Personaje de altos vuelos, se convendrá. ¿Es por ello más intangible? En la medida misma en que él mismo afirma su presencia, ¿no es patrimonio de todos? Lo que ha existido puede aún existir, basta con volverle a dar existencia. No somos de aquellos que predican que la historia se repite, ni que hay lecciones que aprender en este sentido. Pero pensamos que la historia se construye sobre un reducido número de esquemas —de estructuras, en jerga contemporánea— que se articulan a las líneas maestras permanentes de la humanidad, unas lineas cuyo trazado a veces resulta posible discernir y que no resulta indiferente volver a dibujar con el fin de saber mejor quiénes somos. Practicar la historia es «reproducir a voluntad y en sí mismos los diferentes tipos de la vida del pasado», escribió Ernest Renan, profundo conocedor y estudioso de la Edad Media judeo-árabe. He aquí algo que abre la puerta al inconsciente, si no a la inconsciencia; a lo imaginario, si no a la imaginación; a la osadía, si no a la temeridad.

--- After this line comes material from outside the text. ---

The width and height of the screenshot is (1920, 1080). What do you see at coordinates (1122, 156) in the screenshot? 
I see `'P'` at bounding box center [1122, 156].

Y, además, la actualidad acosa: las analogías surgen donde menos se las esperaba. Está demostrado que se puede dar testimonio de cualquier situación por medio de otra situación, y esto es lo que se ha intentado una vez más. No se trataba de dejar los acontecimientos, los datos y los sitios en el lugar donde una documentación evanescente, una cronología incierta y una topografía aproximativa los han situado. Por el contrario, era preciso disponerlos según la voluntad del falsario para conferirles una nueva coherencia. Sin duda, el movimiento general, las grandes líneas de los itinerarios, las relaciones entre las personas que han existido, los conflictos patentes o latentes, se han respetado en la medida en que son seguros; se ha utilizado también, y con profusión, «el pequeño hecho verdadero, cuidadosamente justificado mediante una referencia libresca» (Montherlant, Notas sobre el cardenal de España). Pero, si se los frecuenta de cerca, los historiógrafos (no confundir con los historiadores) se nos aparecen finalmente como gente poco seria: o se copian entre si fielmente, o se contradicen con denuedo. Es preciso volver a referirnos a Renan, y extraer la verdad de sí. De ello resultará sin duda que los eruditos, exégetas, filósofos, teólogos y otros especialistas de todos los órdenes, encontrarán objeciones que formular. Es su problema, no el nuestro. Aquí, la supuesta verdad de la historia le cede el paso a la verdad intangible de esta historia.